[<prev] [next>] [thread-next>] [day] [month] [year] [list]
Message-ID: <A87231FB-5B5D-46B7-9888-5770039B7EA1@zytor.com>
Date: Fri, 20 Jan 2023 12:50:51 -0800
From: "H. Peter Anvin" <hpa@...or.com>
To: Andrew Cooper <Andrew.Cooper3@...rix.com>,
Dave Hansen <dave.hansen@...el.com>,
"Li, Xin3" <xin3.li@...el.com>,
"tglx@...utronix.de" <tglx@...utronix.de>,
"mingo@...hat.com" <mingo@...hat.com>,
"bp@...en8.de" <bp@...en8.de>,
"peterz@...radead.org" <peterz@...radead.org>,
"dave.hansen@...ux.intel.com" <dave.hansen@...ux.intel.com>
CC: "x86@...nel.org" <x86@...nel.org>,
"linux-kernel@...r.kernel.org" <linux-kernel@...r.kernel.org>
Subject: Re: the x86 sysret_rip test fails on the Intel FRED architecture
On January 20, 2023 10:52:02 AM PST, Andrew Cooper <Andrew.Cooper3@...rix.com> wrote:
>On 20/01/2023 5:45 pm, Dave Hansen wrote:
>> On 1/19/23 23:49, Li, Xin3 wrote:
>>> The x86 sysret_rip test has the following assertion:
>>>
>>> /* R11 and EFLAGS should already match. */
>>> assert(ctx->uc_mcontext.gregs[REG_EFL] ==
>>> ctx->uc_mcontext.gregs[REG_R11]);
>>>
>>> This is being tested to avoid kernel state leak due to sysret vs iret,
>>> but that on FRED r11 is *always* preserved, and the test just fails.
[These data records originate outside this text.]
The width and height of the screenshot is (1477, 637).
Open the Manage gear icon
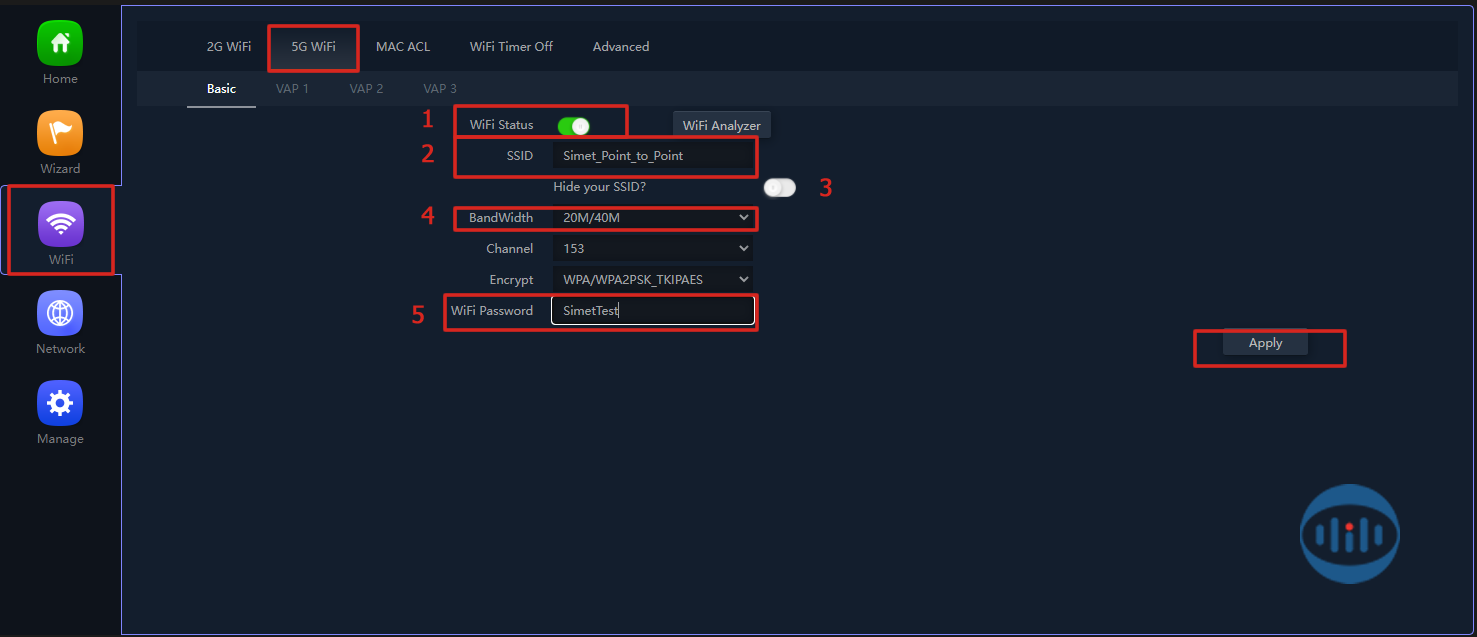[x=60, y=403]
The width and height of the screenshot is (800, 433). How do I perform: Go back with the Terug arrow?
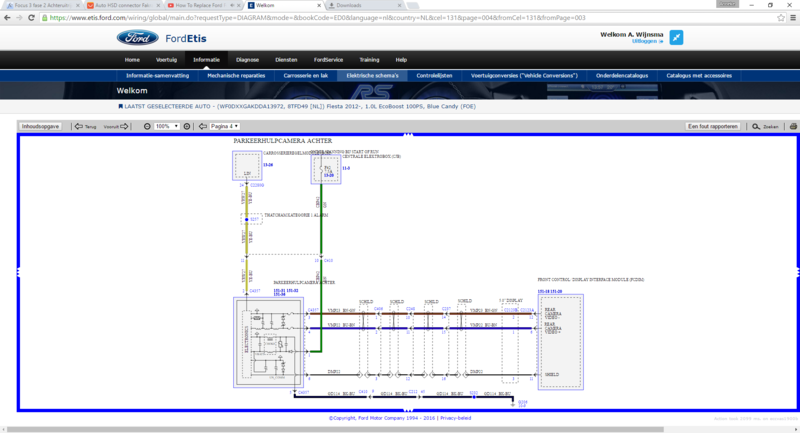coord(78,127)
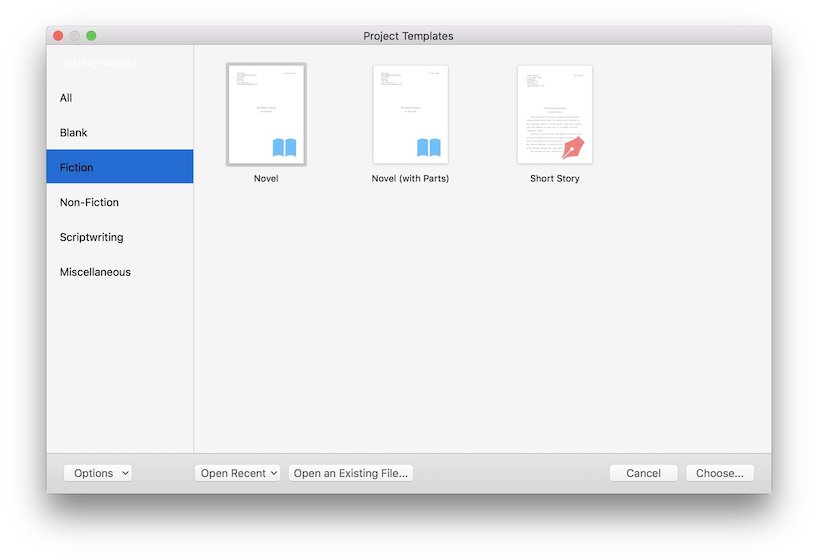Viewport: 818px width, 560px height.
Task: Click the 'Short Story' template label
Action: [x=554, y=179]
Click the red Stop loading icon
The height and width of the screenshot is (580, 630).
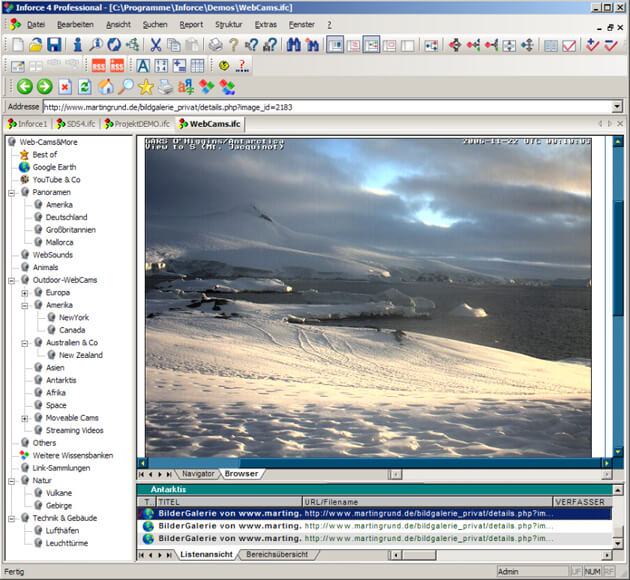(65, 87)
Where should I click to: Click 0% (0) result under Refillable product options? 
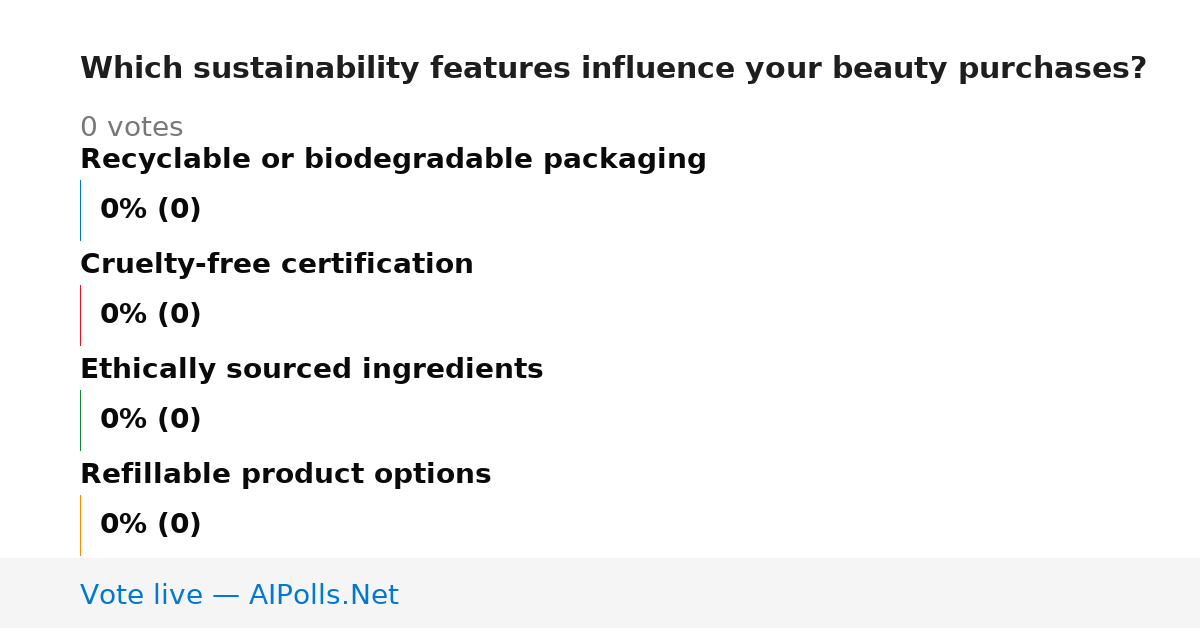150,525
>> Let's figure out the reason that FRED acts differently, first. Right
>> now, the SDM says:
>>
>> SYSCALL also saves RFLAGS into R11
>>
>> so that behavior of SYSCALL _looks_ architectural to me. Was this
>> change in SYSCALL behavior with FRED intentional?
>
>FRED 3.0 Section 7.4 says the only changes for the SYSCALL and SYSENTER
>instructions are the enablement conditions. Nowhere else is there
>mention of a FRED OS needing to emulate legacy syscall behaviour by
>adjusting %r11/%rcx
>
>However, ERETU does handle flags different to SYSRET (in particular, I
>think you can establish TF on the instruction boundary after SYSCALL
>now). What are the raw values of REG_EFL and REG_R11 ?
>
>~Andrew
>
Just to avoid any confusion:
Syscall and sysenter in a FRED system are treated equivalently to software interrupts, e.g. INT 0x80. They do not modify any registers.